Saturday, September 20, 2014

Dear Charter, I Hate You



The problems began five days ago, on Tuesday. I got home from work and checked the messages on my land line and found the usual couple of robocalls. Sometimes they’re from earnest politicians who urgently need my vote, sometimes they’re contractors apparently unaware that my recent annual raises of just one percent to two percent have been nuked into oblivion by price surges with all my necessities:  heating oil, groceries, real estate taxes, gas, beer, wine, gym membership. Every now and then it’s a thick-accented voice  -- Ghana? Russia? Colombia? -- telling me I’ve won a condo, car, or a bajillion dollars and need to call back fast, like yesterday, to confirm my blood type, credit card, third cousin on my mother’s side’s middle name. 

I finally took some action. Did what I’d been reminding myself to do for months now. I called my local cable company, Charter, to cancel my landline. I have better things to spend that $19.99 on I told the young guy on the other end of the phone.

Short exercise A: Copy the rows verbatim, from the start of the rows up to and including the line containing "(x=742, y=73)".

Dataset content:
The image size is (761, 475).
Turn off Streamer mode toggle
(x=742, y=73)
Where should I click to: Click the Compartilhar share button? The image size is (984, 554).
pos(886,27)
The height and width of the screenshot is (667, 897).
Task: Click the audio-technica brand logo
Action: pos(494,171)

Short exercise B: Continue the blog post about canceling a Charter landline, starting after its final sentence.

Written reply A:
The image size is (761, 475).
Turn off Streamer mode toggle
(x=742, y=73)

Written reply B:
He asked if I really truly honestly wanted to lose the line. I admitted that my elderly parents sometimes forget to call my cell phone number. That’s the only reason I’d held onto the landline for so long, but the last few months they’d gotten better at leaving messages at both numbers. 

The kid asked if I’d hold onto my line if he could get me a discount on my entire bill. 

I said yeah, that would be great. 

He looked up my account information and his voice got all rushed and high. He was obviously quite excited.
“Ma’am, because you’ve been a Charter customer for nigh on twenty years, I can lower your bill by twenty dollars AND let you keep your phone.” 

He was so happy I couldn’t bring myself to use the mean voice I reserve especially for those who call me ma’am. I said that would be great and by all means go ahead and change that gosh darn bill so I could start saving. 

That young ‘un was so happy. I couldn’t help but feel all warm and fuzzy. I’d made his day. 

An hour later, the internet went out and in the five days since, I have developed a close and personal relationship with Charter’s computerized telephone lady, that bitch.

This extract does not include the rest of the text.